INSTRUCTION — Return every item below unchanged, reproducing each line word for word.

[Start THE INPUT]

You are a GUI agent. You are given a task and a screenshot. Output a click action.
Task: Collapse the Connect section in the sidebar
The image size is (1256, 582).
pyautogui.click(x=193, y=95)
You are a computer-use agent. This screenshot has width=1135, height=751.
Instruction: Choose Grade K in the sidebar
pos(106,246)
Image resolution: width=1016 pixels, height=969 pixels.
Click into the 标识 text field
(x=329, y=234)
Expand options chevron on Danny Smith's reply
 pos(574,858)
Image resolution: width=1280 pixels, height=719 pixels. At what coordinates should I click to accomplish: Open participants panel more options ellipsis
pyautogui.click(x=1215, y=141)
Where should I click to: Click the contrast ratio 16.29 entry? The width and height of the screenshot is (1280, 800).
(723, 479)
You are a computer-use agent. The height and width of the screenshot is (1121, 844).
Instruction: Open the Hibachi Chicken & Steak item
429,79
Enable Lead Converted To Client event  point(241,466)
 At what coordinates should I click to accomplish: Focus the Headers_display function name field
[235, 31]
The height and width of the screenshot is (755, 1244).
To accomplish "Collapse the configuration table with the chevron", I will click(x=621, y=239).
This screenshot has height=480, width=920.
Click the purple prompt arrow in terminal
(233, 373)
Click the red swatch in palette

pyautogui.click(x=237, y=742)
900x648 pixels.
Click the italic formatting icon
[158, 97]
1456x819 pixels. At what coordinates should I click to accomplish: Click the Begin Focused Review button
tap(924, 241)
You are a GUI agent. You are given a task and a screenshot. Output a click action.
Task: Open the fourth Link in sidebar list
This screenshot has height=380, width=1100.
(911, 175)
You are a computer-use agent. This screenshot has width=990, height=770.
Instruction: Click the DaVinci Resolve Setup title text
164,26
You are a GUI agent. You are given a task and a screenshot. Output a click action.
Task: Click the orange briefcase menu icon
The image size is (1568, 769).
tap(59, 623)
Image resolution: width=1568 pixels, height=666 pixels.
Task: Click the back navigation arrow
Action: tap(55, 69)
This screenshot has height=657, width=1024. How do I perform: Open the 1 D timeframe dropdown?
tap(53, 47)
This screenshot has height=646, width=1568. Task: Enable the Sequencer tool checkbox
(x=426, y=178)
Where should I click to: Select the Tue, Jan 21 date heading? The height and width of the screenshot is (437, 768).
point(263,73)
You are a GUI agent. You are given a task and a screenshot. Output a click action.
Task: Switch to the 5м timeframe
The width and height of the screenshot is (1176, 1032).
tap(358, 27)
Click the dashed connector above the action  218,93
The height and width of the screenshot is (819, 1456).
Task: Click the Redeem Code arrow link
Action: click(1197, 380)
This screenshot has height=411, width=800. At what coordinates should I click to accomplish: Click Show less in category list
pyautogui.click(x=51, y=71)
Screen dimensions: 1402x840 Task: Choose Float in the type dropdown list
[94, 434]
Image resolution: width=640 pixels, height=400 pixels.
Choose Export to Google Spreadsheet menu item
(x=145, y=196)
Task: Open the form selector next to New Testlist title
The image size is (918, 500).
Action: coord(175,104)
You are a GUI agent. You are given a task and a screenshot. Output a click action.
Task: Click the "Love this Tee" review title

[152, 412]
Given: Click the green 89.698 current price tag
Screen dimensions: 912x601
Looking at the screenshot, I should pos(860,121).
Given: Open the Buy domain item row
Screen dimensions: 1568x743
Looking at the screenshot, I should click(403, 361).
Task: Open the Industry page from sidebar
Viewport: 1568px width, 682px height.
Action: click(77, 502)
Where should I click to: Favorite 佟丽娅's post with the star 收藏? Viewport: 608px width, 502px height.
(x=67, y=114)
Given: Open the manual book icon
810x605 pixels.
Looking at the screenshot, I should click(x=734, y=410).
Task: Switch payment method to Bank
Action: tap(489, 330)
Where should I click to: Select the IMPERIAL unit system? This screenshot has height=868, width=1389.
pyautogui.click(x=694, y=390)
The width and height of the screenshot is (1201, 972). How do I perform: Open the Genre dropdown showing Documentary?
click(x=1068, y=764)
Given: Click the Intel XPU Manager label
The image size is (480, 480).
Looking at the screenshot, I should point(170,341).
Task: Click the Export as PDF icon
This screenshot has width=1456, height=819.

[End THE INPUT]

REPLY —
You are a GUI agent. You are given a task and a screenshot. Output a click action.
Task: Collapse the Connect section in the sidebar
The image size is (1256, 582).
pyautogui.click(x=193, y=95)
You are a computer-use agent. This screenshot has width=1135, height=751.
Instruction: Choose Grade K in the sidebar
pos(106,246)
Image resolution: width=1016 pixels, height=969 pixels.
Click into the 标识 text field
(x=329, y=234)
Expand options chevron on Danny Smith's reply
 pos(574,858)
Image resolution: width=1280 pixels, height=719 pixels. At what coordinates should I click to accomplish: Open participants panel more options ellipsis
pyautogui.click(x=1215, y=141)
Where should I click to: Click the contrast ratio 16.29 entry? The width and height of the screenshot is (1280, 800).
(723, 479)
You are a computer-use agent. The height and width of the screenshot is (1121, 844).
Instruction: Open the Hibachi Chicken & Steak item
429,79
Enable Lead Converted To Client event  point(241,466)
 At what coordinates should I click to accomplish: Focus the Headers_display function name field
[235, 31]
The height and width of the screenshot is (755, 1244).
To accomplish "Collapse the configuration table with the chevron", I will click(x=621, y=239).
This screenshot has height=480, width=920.
Click the purple prompt arrow in terminal
(233, 373)
Click the red swatch in palette

pyautogui.click(x=237, y=742)
900x648 pixels.
Click the italic formatting icon
[158, 97]
1456x819 pixels. At what coordinates should I click to accomplish: Click the Begin Focused Review button
tap(924, 241)
You are a GUI agent. You are given a task and a screenshot. Output a click action.
Task: Open the fourth Link in sidebar list
This screenshot has height=380, width=1100.
(911, 175)
You are a computer-use agent. This screenshot has width=990, height=770.
Instruction: Click the DaVinci Resolve Setup title text
164,26
You are a GUI agent. You are given a task and a screenshot. Output a click action.
Task: Click the orange briefcase menu icon
The image size is (1568, 769).
tap(59, 623)
Image resolution: width=1568 pixels, height=666 pixels.
Task: Click the back navigation arrow
Action: tap(55, 69)
This screenshot has height=657, width=1024. How do I perform: Open the 1 D timeframe dropdown?
tap(53, 47)
This screenshot has height=646, width=1568. Task: Enable the Sequencer tool checkbox
(x=426, y=178)
Where should I click to: Select the Tue, Jan 21 date heading? The height and width of the screenshot is (437, 768).
point(263,73)
You are a GUI agent. You are given a task and a screenshot. Output a click action.
Task: Switch to the 5м timeframe
The width and height of the screenshot is (1176, 1032).
tap(358, 27)
Click the dashed connector above the action  218,93
The height and width of the screenshot is (819, 1456).
Task: Click the Redeem Code arrow link
Action: click(1197, 380)
This screenshot has height=411, width=800. At what coordinates should I click to accomplish: Click Show less in category list
pyautogui.click(x=51, y=71)
Screen dimensions: 1402x840 Task: Choose Float in the type dropdown list
[94, 434]
Image resolution: width=640 pixels, height=400 pixels.
Choose Export to Google Spreadsheet menu item
(x=145, y=196)
Task: Open the form selector next to New Testlist title
The image size is (918, 500).
Action: coord(175,104)
You are a GUI agent. You are given a task and a screenshot. Output a click action.
Task: Click the "Love this Tee" review title

[152, 412]
Given: Click the green 89.698 current price tag
Screen dimensions: 912x601
Looking at the screenshot, I should pos(860,121).
Given: Open the Buy domain item row
Screen dimensions: 1568x743
Looking at the screenshot, I should click(403, 361).
Task: Open the Industry page from sidebar
Viewport: 1568px width, 682px height.
Action: click(77, 502)
Where should I click to: Favorite 佟丽娅's post with the star 收藏? Viewport: 608px width, 502px height.
(x=67, y=114)
Given: Open the manual book icon
810x605 pixels.
Looking at the screenshot, I should click(x=734, y=410).
Task: Switch payment method to Bank
Action: tap(489, 330)
Where should I click to: Select the IMPERIAL unit system? This screenshot has height=868, width=1389.
pyautogui.click(x=694, y=390)
The width and height of the screenshot is (1201, 972). How do I perform: Open the Genre dropdown showing Documentary?
click(x=1068, y=764)
Given: Click the Intel XPU Manager label
The image size is (480, 480).
Looking at the screenshot, I should point(170,341).
Task: Click the Export as PDF icon
This screenshot has width=1456, height=819.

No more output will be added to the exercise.